Freizeitorte an Bord
Es ist schwierig zu sagen, wie die Besatzung der anderen Schiffe ihre Freizeit verbringen. Einige Dinge haben wir auf unseren Rundgängen jedoch gezeigt bekommen. Die Spirit of Bermuda besitzt unter Deck nur sehr wenige Räume, sodass in der Freizeit bei schlechtem Wetter wahrscheinlich nur übrig bleibt, sich in die Messe zu setzen. Die Messe auf der Spirit ist jedoch sehr schön eingerichtet und mit viel Holz. Über Nacht liegt die Spirit sowieso meistens im Hafen, sodass man auch viel Zeit an Land verbringt.

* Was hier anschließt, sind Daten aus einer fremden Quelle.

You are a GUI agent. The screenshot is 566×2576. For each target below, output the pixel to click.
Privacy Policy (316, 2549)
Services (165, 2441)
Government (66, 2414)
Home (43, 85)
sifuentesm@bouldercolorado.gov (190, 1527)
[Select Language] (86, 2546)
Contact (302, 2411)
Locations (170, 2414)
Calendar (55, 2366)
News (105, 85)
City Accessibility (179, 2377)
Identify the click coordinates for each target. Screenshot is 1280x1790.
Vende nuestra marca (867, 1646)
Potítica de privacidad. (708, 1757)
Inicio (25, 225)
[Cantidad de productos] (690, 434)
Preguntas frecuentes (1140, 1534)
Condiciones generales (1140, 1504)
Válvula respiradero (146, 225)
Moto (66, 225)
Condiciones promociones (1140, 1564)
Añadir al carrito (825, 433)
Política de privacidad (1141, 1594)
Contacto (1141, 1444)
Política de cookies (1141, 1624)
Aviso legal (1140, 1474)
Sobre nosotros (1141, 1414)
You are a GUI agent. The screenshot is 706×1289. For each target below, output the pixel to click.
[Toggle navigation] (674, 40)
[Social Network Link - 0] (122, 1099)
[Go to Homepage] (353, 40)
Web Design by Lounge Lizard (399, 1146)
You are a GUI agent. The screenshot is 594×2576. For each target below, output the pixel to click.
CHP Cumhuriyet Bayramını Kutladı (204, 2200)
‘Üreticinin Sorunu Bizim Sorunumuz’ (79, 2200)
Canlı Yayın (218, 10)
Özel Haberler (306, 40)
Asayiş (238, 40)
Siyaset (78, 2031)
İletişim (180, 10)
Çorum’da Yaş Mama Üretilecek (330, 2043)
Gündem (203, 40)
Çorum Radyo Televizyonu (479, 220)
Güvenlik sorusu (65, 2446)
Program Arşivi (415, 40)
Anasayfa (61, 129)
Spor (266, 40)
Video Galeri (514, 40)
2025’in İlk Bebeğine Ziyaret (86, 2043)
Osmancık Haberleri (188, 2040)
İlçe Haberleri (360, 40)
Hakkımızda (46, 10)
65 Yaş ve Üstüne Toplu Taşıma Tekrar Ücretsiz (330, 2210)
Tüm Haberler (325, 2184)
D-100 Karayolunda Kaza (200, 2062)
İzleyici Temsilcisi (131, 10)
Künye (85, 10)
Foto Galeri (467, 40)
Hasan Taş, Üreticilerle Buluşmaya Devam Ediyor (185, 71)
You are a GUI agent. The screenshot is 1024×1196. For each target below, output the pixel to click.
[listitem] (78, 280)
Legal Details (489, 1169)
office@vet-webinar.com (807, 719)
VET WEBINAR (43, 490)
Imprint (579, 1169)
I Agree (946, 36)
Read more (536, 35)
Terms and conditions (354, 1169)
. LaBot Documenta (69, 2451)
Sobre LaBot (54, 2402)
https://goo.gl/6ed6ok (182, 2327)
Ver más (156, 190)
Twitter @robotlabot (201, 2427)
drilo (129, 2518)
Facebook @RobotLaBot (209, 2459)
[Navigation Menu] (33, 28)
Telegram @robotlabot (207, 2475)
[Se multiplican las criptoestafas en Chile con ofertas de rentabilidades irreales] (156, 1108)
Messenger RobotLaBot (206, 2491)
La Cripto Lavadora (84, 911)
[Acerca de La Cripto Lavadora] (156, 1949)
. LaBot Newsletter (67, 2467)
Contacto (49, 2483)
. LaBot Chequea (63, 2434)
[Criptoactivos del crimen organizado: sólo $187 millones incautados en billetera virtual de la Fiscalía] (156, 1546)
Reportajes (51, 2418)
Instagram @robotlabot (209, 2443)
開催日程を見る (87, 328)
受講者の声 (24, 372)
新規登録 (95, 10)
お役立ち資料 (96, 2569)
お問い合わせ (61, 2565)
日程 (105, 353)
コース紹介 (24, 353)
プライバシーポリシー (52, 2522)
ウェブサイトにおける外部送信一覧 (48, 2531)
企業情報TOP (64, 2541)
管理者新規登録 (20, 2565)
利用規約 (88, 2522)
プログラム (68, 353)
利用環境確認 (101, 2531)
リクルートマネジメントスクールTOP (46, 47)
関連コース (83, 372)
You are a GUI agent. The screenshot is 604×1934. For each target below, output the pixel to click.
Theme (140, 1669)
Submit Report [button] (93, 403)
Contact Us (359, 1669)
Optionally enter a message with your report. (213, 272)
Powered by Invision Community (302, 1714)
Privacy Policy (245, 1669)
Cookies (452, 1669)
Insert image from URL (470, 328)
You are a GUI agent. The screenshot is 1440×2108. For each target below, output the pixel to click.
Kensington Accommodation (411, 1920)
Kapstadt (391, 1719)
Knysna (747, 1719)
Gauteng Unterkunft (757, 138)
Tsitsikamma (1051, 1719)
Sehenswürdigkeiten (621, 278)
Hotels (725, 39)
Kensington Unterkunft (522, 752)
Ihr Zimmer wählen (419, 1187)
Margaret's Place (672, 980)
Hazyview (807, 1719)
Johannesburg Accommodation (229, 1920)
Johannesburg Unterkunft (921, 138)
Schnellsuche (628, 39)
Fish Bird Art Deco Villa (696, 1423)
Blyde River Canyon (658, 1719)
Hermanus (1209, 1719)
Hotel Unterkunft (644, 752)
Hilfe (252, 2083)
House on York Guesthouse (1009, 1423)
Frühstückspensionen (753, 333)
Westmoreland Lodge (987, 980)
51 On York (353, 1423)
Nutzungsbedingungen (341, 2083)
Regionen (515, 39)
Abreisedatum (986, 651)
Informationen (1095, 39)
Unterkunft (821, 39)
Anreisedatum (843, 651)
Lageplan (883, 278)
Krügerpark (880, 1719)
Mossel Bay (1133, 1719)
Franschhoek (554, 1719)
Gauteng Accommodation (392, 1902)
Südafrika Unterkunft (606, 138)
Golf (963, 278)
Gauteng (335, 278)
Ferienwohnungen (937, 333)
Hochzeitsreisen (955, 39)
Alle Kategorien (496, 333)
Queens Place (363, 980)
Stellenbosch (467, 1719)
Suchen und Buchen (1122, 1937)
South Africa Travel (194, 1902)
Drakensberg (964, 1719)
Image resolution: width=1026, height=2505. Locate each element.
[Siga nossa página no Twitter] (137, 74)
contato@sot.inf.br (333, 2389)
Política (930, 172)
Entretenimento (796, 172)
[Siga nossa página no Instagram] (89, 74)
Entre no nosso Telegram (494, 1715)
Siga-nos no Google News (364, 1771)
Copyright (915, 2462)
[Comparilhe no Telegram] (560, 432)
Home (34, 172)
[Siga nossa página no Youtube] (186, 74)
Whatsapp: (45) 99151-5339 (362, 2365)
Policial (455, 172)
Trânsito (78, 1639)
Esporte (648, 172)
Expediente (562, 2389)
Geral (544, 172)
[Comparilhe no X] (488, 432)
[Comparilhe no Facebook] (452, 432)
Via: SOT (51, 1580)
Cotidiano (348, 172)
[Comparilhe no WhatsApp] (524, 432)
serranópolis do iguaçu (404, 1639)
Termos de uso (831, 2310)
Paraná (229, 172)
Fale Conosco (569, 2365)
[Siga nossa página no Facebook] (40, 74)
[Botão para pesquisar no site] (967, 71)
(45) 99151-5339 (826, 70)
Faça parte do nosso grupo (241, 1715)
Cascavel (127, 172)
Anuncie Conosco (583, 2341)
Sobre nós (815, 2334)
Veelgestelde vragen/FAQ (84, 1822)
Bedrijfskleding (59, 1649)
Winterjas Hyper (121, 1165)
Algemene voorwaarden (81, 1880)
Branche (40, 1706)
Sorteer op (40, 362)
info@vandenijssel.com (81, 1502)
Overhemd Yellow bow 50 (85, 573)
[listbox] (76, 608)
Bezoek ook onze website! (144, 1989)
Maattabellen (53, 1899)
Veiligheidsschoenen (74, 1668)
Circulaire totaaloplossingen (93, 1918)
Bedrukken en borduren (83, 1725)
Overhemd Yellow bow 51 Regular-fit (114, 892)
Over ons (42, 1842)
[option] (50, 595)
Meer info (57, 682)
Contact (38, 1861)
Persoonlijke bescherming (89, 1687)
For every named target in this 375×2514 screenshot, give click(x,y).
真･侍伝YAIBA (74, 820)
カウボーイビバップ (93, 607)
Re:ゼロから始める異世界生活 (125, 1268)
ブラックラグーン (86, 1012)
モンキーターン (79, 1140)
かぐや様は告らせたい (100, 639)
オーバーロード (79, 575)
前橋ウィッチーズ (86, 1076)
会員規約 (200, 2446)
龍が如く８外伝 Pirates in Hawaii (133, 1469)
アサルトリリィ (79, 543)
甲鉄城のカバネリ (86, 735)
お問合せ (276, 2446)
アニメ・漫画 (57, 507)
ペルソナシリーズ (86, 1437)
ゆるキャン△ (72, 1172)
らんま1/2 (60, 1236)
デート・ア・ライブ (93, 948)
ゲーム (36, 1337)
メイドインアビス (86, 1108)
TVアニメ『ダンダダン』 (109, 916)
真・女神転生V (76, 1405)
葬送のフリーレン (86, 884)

Auf der Endeavor gibt es mehrere Räume, in denen man sich in seiner freien Zeit aufhalten kann. Es gibt einen Essraum, eine sehr schöne Bibliothek und auch in den Kammern teilweise Tische, an die man sich setzen kann.
Die meistbesuchten Orte bei uns an Bord sind bei schönem Wetter das Deckshaus oder das Achterdeck, weil dort gezwungenermaßen immer Menschen sind und bei schlechterem Wetter die Messe oder unsere sehr gemütliche Bibliothek, in der tagsüber – und auch häufig nachts – eigentlich durchgehend Menschen anzutreffen sind, die gerade in ihr Buch versunken Seite um Seite verschlingen.

Es ist immer interessant, zu sehen, wie Menschen auf anderen Schiffen über das Meer fahren. Trotzdem muss ich sagen, dass die Thor mittlerweile so sehr unser Zuhause geworden ist, dass man nach den Besuchen immer wieder froh war, aufs eigene Schiff zurückzukommen und sich in die vertraute eigene Koje legen zu können, auch wenn sie nur 70 cm breit ist.